The 1,715 entries to the international design competition for a Guggenheim museum in Helsinki have been winnowed down to six, an entirely predictable six. I must admit I have not finished my cruise through the original entries. I have informed readers that an entry of traditional style was submitted. It is not among the finalists. Whether there were any other traditional entries seems likely just by dint of the law of averages.
But probably not. Anyway, the six finalists are what you would expect, no two of them seeming to hark from the same mind, or planet. Kriston Capps of Atlantic CityLab, in “Here Are the Top 6 Designs for the Guggenheim Helsinki, and They’re All a Bad Idea,” cites the arithmetic of Taller de Casqueria, a Spanish architectural cooperative, which figured that if the judges spent a paltry five minutes per entry, the deliberations would have taken 142 hours. That’s a lot of time for a panel of judges to spend together. Capps adds that the architects spent an average of $12,000 per entry, which means the Guggenheim Foundation snookered them into doing $23 million of work for free.
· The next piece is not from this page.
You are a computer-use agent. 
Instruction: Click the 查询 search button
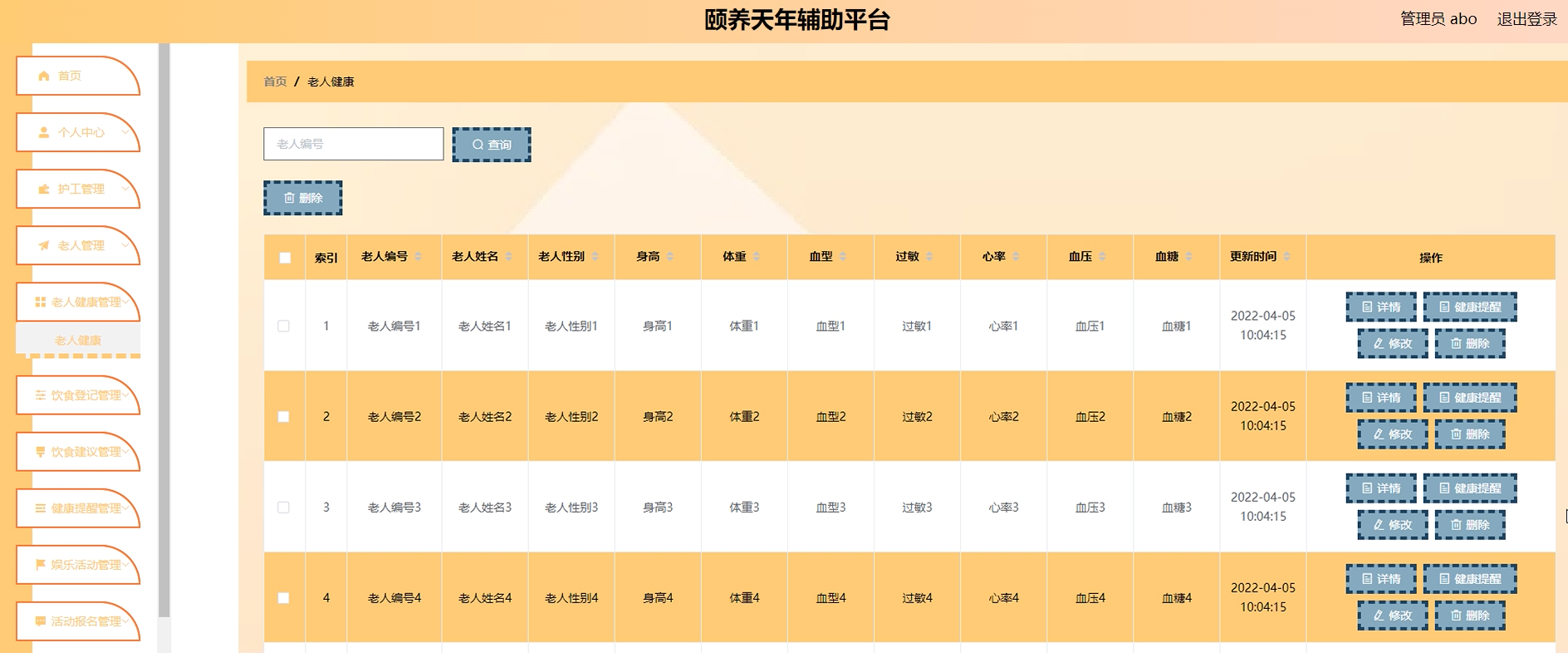click(x=492, y=145)
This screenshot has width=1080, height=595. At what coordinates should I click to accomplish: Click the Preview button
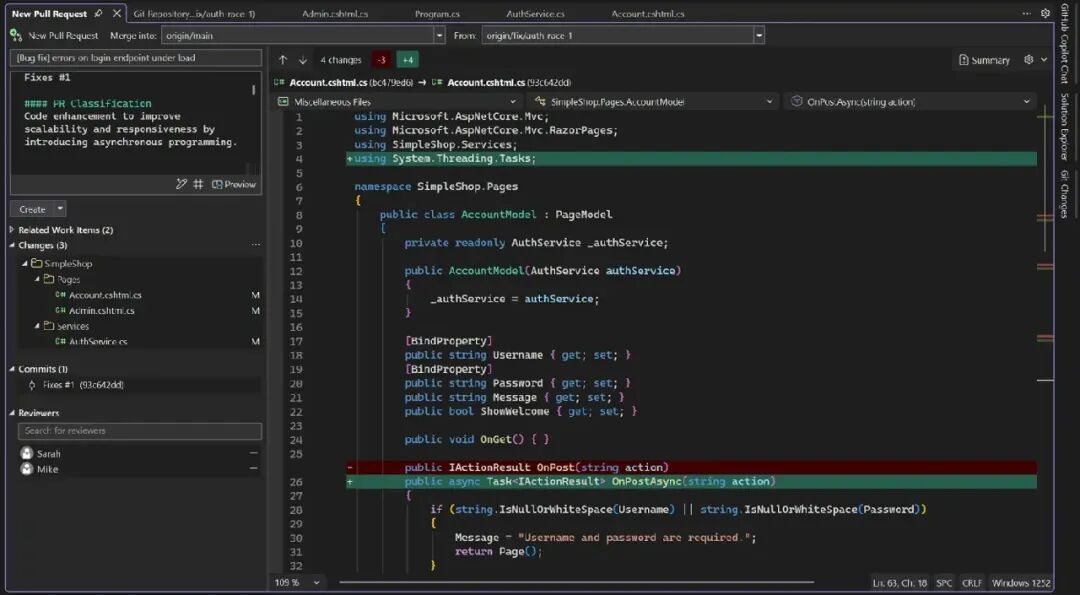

But Capps surprised me, and sent me to seventh heaven, by describing the gridded gallery into which the 1,715 entries were arrayed, then asserting that “the sum of the contest didn’t celebrate the diversity of design. It made a mockery of architecture.” That must be the understatement of the week! He quotes a Finnish organization that’s running a counter-competition, The Next Helsinki: “However different in detail, the starting point for the competition is the creation of a landmark building with little or no connection to the local context and the urban fabric as a whole.” The illustration on top of this post bears that out.
Capps had other astute criticisms of the contest and its results. The piece deserves to be read in its entirety. Of course, that means indulging in a bit of masochism, for the piece features illustrations of all six finalists.